I came across the statement that the trace (sum of diagonal entries) of an odd potency of an adjacency matrix of a forest is always zero. I have tried out a few options and it seems to be correct for forests or trees but not for other graphs, e.g.:
$A = \begin{bmatrix} 0 & 1 & 0 & 1 & 1 \\ 1 & 0 & 1 & 0 & 0 \\ 0 & 1 & 0 & 0 & 0 \\1 & 0 & 0 & 0 & 0 \\ 1 & 0 & 0 & 0 & 0 \end{bmatrix}$ and $A^3 = \begin{bmatrix} 0 & 4 & 0 & 3 & 3 \\ 4 & 0 & 2 & 0 & 0 \\ 0 & 2 & 0 & 1 & 1 \\ 3 & 0 & 1 & 0 & 0 \\ 3 & 0 & 1 & 0 & 0 \end{bmatrix}$
While if I add one edge to create a circle:
$B = \begin{bmatrix} 0 & 1 & 1 & 1 & 0 \\ 1 & 0 & 1 & 0 & 0 \\ 1 & 1 & 0 & 0 & 0 \\1 & 0 & 0 & 0 & 0 \\ 0 & 0 & 0 & 0 & 0 \end{bmatrix}$ and $B^3 = \begin{bmatrix} 2 & 4 & 4 & 3 & 0 \\ 4 & 2 & 3 & 1 & 0 \\ 4 & 3 & 2 & 1 & 0 \\ 3 & 1 & 1 & 0 & 0 \\ 0 & 0 & 0 & 0 & 0 \end{bmatrix}$
Can someone explain to me why this is the case?

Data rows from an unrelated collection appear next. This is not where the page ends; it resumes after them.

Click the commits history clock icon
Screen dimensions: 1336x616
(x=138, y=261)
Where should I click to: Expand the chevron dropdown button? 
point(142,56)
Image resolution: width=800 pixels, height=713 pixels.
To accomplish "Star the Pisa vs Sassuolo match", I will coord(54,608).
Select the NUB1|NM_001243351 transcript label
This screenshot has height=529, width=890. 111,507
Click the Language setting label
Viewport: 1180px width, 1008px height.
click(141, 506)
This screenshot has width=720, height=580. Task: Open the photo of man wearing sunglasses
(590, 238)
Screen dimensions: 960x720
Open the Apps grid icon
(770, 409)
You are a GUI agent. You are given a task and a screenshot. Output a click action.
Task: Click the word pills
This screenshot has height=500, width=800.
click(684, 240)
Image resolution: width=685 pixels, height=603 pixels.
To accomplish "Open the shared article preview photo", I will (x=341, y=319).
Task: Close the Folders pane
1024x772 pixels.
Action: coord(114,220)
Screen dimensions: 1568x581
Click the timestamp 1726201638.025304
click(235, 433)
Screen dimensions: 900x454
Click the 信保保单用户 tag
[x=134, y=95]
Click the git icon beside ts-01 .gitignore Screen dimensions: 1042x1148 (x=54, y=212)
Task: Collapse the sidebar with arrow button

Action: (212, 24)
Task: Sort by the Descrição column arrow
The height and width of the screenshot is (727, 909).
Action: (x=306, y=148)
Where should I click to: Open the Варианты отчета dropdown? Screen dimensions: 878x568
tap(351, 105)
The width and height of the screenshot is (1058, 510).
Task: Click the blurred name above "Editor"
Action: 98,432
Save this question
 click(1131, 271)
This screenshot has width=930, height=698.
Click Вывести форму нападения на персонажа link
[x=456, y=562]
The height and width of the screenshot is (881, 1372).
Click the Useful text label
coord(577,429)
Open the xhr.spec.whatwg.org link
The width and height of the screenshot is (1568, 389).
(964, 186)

If $A$ is the adjacency matrix of a graph, then $A^n_{ij}$ counts the number of paths of length $n$ from vertex $i$ to vertex $j$. If you are in a forest, because there are no cycles, every step along a path is either one step closer or one step father away from any particular vertex. Because of this, if we start at vertex $i$, we will alternate between an even distance away and an odd distance away. In particular, at odd times, we are an odd distance away, and therefore NOT back at our starting point. So all the diagonal entries of $A^n$ are $0$ when $n$ is odd.